- Directed by: Andrei Konchalovsky
- Written by: Yevgeny Grigoriev
- Produced by: Alexandra Demidova
- Starring: Yevgeny Kindinov Iya Savvina Yelena Koreneva Irina Kupchenko Innokenty Smoktunovsky
- Cinematography: Levan Paatashvili
- Edited by: Valentina Kulagina
- Music by: Alexander Gradsky
- Production company: Mosfilm
- Release date: 1974;
- Running time: 135 min.
- Country: Soviet Union
- Language: Russian

= A Lovers' Romance =

A Lovers' Romance or Romance for Lovers (Романс о влюблённых) is a 1974 Soviet musical romantic drama directed by Andrei Konchalovsky.

==Plot==
Sergei and Tanya are in love with each other. Sergei is drafted into the marine corps and Tania waits for his return. Sergei's division is abandoned in favor of helping local residents in distress. During the operation, his armored personnel gets carried into the sea. His relatives receive a notice of his death. Tanya's loving childhood friend, a hockey player, helps her to cope with misfortune and she marries him.

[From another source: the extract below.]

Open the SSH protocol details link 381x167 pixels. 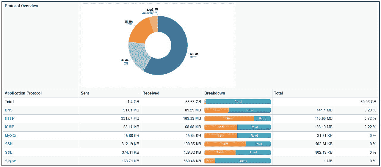click(8, 144)
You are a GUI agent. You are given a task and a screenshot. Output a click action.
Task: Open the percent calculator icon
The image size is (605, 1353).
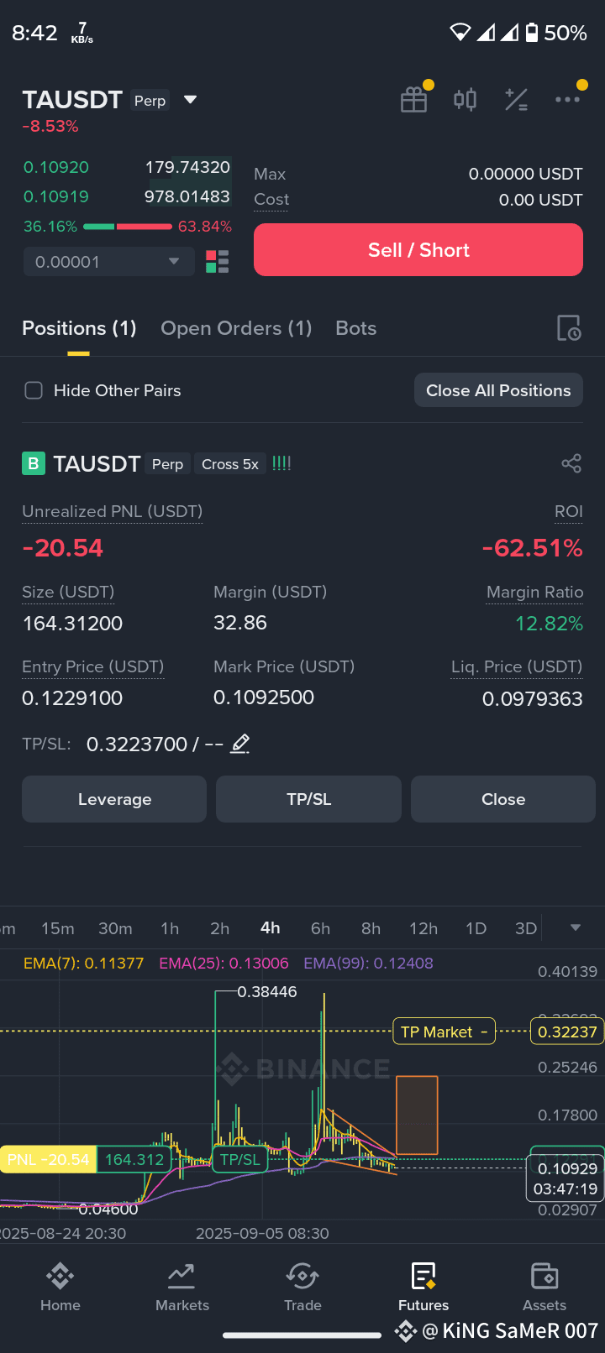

But it turned out that Sergei did not perish. He, together with a wounded friend he saved, are found on a deserted island after a long winter. Back home, Sergei learns that Tanya has married another. Unable to accept the loss of his beloved, Sergei dies; but this death is a symbolic and emotional one, not physical. Sergei continues to live a normal life without shock and strong distress, meets another girl, marries her, has a child. In the finale there is a spiritual rebirth of the hero.

==Cast==
- Yevgeny Kindinov as Sergei Nikitin (vocals by Alexander Gradsky)
- Yelena Koreneva as Tanya (vocals by Zoya Kharabadze)
- Irina Kupchenko as Lyuda (vocals by Valentina Tolkunova)
- Innokenty Smoktunovsky as Trumpeter (vocals by Vladimir Siskin)
- Elizaveta Solodova as Sergei's mother
- Iya Savvina as Tanya's mother
- Vladimir Konkin as Sergei's younger brother
- Aleksandr Zbruyev as Igor Volgin
- Roman Gromadsky as Ensign Ivan Solovyov
- Nikolai Grinko as Vice-Admiral
- Ivan Ryzhov as Vasiliy
- Alexander Samoilov as Sergei's middle brother
- Ekaterina Mazurova as Tanya's grandmother

==Awards==
In 1974 the film received the Crystal Globe at the Karlovy Vary International Film Festival.